Sonoma Stories: The girl on Coach Perry’s team is one of the best players he’s ever seen

13-year-old Kailee Diaz-Randall of Santa Rosa hits homers and throws strikes for one of the longest-serving Little League coaches ever.|

Near-mythical Little League coach John Perry cranks up the electric pitching machine as fast as it'll go, and still batter Kailee Diaz-Randall connects with the ball.

This season, Kailee is batting .435 on the majors-division A's of Santa Rosa's Westside league.

Defensively, the 13-year-old would rather catch or play shortstop than pitch.

But when she's on the mound, she'll shyly admit, “I can fool somebody with a pitch.”

The only girl in the Westside majors this year, Kailee throws a fastball, a change-up and curve.

“I'm working on the knuckleball,” she said.

Coach Perry interjects that Kailee's curve ball is fairly “rinky-dink.” But her change-up, he declares, “is the best of any pitcher I've had.”

And overall, Perry said, Kailee is in the top 10 of all the players, nearly all of them boys, that he has ever coached.

And he has coached many.

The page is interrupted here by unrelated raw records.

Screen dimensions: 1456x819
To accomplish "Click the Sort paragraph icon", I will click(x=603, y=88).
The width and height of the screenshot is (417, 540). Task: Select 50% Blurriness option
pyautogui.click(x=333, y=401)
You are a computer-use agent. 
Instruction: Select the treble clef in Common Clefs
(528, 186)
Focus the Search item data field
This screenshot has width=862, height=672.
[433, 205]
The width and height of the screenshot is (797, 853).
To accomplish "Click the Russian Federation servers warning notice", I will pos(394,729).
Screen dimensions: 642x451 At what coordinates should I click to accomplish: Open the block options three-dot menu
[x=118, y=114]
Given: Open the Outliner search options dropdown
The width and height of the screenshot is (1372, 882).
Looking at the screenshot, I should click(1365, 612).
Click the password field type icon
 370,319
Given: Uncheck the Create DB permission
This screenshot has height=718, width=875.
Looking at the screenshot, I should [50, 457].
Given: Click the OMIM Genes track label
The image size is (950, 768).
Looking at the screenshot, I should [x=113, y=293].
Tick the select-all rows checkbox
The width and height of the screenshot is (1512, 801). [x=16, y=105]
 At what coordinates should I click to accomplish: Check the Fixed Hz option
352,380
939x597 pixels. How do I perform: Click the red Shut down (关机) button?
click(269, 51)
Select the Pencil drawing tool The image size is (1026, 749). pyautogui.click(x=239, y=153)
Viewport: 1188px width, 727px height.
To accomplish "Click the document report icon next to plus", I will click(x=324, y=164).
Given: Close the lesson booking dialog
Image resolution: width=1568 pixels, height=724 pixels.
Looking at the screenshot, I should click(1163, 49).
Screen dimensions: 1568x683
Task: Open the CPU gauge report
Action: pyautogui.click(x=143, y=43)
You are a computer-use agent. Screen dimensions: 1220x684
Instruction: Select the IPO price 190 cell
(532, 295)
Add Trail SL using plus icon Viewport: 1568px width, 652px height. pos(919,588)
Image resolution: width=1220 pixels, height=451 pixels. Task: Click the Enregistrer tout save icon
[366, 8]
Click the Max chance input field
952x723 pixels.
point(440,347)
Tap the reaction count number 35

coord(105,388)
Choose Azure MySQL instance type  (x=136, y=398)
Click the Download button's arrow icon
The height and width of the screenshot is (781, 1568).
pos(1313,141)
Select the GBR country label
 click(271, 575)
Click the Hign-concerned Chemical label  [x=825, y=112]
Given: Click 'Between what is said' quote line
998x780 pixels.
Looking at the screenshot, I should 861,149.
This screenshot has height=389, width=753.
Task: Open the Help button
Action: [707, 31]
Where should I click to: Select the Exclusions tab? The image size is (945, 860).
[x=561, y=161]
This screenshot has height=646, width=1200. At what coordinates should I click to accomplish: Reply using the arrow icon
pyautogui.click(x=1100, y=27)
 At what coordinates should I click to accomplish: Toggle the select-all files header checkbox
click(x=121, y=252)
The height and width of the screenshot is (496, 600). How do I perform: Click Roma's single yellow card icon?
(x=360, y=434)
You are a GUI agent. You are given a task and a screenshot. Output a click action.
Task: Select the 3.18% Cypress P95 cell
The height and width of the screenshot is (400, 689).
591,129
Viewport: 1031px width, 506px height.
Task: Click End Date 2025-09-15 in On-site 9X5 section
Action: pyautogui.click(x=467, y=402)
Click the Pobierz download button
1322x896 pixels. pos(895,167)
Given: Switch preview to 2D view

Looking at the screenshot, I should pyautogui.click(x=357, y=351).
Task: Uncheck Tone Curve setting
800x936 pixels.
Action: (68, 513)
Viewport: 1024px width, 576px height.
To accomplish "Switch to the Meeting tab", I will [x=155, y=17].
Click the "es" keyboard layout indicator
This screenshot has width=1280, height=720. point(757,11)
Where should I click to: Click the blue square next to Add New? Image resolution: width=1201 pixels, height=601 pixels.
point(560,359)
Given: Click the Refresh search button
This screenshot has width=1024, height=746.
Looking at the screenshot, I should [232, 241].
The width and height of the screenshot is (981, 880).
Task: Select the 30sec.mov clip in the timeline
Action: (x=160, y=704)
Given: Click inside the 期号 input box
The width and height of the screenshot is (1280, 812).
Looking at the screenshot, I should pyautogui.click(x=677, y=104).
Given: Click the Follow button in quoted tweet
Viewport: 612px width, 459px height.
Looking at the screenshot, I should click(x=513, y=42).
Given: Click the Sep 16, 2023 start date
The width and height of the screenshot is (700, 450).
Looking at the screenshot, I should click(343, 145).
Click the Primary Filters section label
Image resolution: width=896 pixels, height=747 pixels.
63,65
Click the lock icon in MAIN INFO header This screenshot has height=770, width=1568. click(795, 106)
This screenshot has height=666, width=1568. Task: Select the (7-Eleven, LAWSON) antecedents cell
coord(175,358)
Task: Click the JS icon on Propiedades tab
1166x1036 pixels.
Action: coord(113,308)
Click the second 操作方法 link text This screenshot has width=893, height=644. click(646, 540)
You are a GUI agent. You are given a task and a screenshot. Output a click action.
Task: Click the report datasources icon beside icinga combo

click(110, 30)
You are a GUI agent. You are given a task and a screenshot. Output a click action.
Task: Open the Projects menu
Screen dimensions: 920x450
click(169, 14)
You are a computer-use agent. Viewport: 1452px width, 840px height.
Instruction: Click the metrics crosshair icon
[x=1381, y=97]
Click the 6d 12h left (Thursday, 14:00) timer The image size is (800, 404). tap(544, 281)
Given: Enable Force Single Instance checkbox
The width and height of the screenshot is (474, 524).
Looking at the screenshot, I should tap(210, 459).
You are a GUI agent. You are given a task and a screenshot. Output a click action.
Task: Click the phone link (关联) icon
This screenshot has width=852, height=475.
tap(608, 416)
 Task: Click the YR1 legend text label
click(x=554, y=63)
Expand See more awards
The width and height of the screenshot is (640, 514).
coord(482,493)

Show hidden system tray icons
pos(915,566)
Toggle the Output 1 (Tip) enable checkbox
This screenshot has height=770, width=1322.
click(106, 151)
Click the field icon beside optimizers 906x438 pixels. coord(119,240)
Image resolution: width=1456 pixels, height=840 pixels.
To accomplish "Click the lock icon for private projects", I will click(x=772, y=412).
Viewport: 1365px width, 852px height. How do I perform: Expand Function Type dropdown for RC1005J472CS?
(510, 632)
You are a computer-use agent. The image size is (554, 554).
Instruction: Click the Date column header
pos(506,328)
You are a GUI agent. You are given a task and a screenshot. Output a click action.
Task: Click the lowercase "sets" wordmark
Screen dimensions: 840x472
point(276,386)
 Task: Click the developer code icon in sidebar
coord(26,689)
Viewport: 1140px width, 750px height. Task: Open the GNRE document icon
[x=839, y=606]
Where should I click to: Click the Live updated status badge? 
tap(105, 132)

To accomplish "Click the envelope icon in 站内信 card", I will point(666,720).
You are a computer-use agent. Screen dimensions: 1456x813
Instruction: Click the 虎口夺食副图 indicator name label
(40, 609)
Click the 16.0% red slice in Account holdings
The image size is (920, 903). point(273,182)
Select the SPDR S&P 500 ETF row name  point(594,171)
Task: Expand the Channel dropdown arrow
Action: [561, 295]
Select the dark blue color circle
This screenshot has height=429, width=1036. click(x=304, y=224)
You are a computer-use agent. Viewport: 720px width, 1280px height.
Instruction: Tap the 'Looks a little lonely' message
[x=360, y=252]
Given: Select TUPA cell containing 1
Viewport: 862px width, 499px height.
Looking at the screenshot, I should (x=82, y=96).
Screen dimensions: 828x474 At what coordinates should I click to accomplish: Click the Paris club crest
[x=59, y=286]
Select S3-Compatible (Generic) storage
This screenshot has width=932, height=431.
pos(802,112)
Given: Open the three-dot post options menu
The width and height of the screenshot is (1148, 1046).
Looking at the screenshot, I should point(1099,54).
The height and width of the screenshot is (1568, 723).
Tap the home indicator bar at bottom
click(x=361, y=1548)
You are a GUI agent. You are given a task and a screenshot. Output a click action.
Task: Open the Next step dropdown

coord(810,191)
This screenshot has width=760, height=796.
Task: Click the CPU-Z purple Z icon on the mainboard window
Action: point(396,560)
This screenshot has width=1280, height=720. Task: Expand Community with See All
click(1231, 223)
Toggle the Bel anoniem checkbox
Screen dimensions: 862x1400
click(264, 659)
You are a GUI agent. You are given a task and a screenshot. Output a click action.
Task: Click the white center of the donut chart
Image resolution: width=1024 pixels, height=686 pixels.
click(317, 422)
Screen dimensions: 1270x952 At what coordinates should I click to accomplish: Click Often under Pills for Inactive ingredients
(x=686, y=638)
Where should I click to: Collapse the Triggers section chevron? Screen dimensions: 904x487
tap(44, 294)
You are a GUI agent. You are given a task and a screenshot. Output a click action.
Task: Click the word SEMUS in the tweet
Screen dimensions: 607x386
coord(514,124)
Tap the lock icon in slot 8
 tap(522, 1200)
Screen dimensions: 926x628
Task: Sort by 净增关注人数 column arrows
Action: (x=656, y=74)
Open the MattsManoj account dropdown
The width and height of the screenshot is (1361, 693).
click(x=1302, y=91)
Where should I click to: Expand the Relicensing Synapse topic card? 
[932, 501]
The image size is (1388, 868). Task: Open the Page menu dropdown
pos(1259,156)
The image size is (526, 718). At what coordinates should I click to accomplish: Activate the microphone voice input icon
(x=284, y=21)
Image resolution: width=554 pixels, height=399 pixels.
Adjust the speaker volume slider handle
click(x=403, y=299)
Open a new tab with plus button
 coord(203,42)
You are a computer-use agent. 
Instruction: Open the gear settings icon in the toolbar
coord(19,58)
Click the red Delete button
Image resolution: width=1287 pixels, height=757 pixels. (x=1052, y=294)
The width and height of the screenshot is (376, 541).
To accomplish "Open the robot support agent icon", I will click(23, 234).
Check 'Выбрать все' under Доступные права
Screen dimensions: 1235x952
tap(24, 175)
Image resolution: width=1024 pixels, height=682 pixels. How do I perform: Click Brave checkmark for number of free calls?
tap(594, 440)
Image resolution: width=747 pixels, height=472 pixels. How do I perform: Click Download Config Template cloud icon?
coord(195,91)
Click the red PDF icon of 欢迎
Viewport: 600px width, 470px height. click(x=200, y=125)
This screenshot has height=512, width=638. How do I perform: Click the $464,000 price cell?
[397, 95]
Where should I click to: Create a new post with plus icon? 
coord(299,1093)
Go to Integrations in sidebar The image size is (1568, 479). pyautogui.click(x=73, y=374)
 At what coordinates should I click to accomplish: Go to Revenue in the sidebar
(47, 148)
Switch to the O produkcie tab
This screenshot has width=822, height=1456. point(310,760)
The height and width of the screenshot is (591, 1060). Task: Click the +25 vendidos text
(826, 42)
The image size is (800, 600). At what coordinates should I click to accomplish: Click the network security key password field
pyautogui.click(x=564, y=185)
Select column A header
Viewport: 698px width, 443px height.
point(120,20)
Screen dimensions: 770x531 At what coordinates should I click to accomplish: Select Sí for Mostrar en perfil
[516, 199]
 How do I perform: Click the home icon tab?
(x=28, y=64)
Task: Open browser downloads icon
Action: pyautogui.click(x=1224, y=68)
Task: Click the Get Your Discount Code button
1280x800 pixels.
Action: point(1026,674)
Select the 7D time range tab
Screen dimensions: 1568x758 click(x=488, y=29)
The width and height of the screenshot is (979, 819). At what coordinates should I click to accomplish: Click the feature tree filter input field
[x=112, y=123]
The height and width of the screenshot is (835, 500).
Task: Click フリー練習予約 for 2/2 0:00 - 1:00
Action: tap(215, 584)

A great many.

Perry, 66 and a retired employee of Viavi Solutions/JDSU/Optical Coating Laboratory, is something of a Little League legend.

Though he doesn't have children of his own, he has garnered national attention for coaching the Westside A's - and challenging his players with his towering standards for responsibility and respectful behavior - for the past 45 years.

When the A's take the field today for a 5:30 p.m. postseason contest on the diamond behind Wright School, it will be Perry's 1,120th game.

So for him to say Kailee Diaz-Randall is one of the finest players he's ever coached, that means something.

Kailee, a Santa Rosa native who just completed the seventh grade at Slater Middle School, credits her big brother, Dominic, who's 15 and a sophomore at Montgomery High, for introducing her to the game.

“I've always looked up to my brother, and he got me into it,” Kailee said. “He was always supporting me.”

In Little League, Dominic played years on Perry's A's. Perry became aware of Kailee when she played in the Westside minor league and was grateful for the rule that gives a coach the first shot at a team member's sibling. He brought Kailee onto the A's three years ago.

She didn't hit so well in her early seasons as a 10- and 11-year-old, but she pushed herself to get better. In the past two seasons, her batting average soared and she hit 10 home runs.

In his 45 years of coaching the A's, only one player hit more, Perry said.

The coach said Kailee is unusual that she seems to love practice nearly as much as playing in a game. And Perry has rarely coached a kid eager to play every game, every inning, every moment possible.

An illustration: Perry recalled that earlier this year the 5-foot-1 Kailee was at bat and a fastball hit her inside the right knee. She shook off the pain and took first base.

Before the next game, Kailee told the coach her leg was a bit sore so when she batted she might need a pinch runner.

Perry said Kailee was a bit slower that game but she played well, hammering a home run and striking out three in a row.

After the game, Kailee asked Perry if he wanted to see the bruise on her leg.

“It was the biggest bruise I've seen!” he said.

“I was hurting after I looked at her leg.”

He asked his player why she hadn't shown him the bruise before the game.

She replied, “Because you wouldn't have let me play.”

Another time, a collision with an opposing base runner broke a bone in Kailee's left arm.

“She was devastated,” Perry said. “Not about the arm being broke but about not being able to play.”

Kailee was voted an All-Star all three years that she played on Perry's team. She's got to leave him next year, when she'll advance to Westside Little League's junior division.

Asked what she aspires to be doing eight or 10 years from now, Kailee didn't have to think long: She wants to be playing for the San Francisco Giants.

Perry encourages her but also asks her to keep in mind that one day the Westside A's will be in need of a new coach.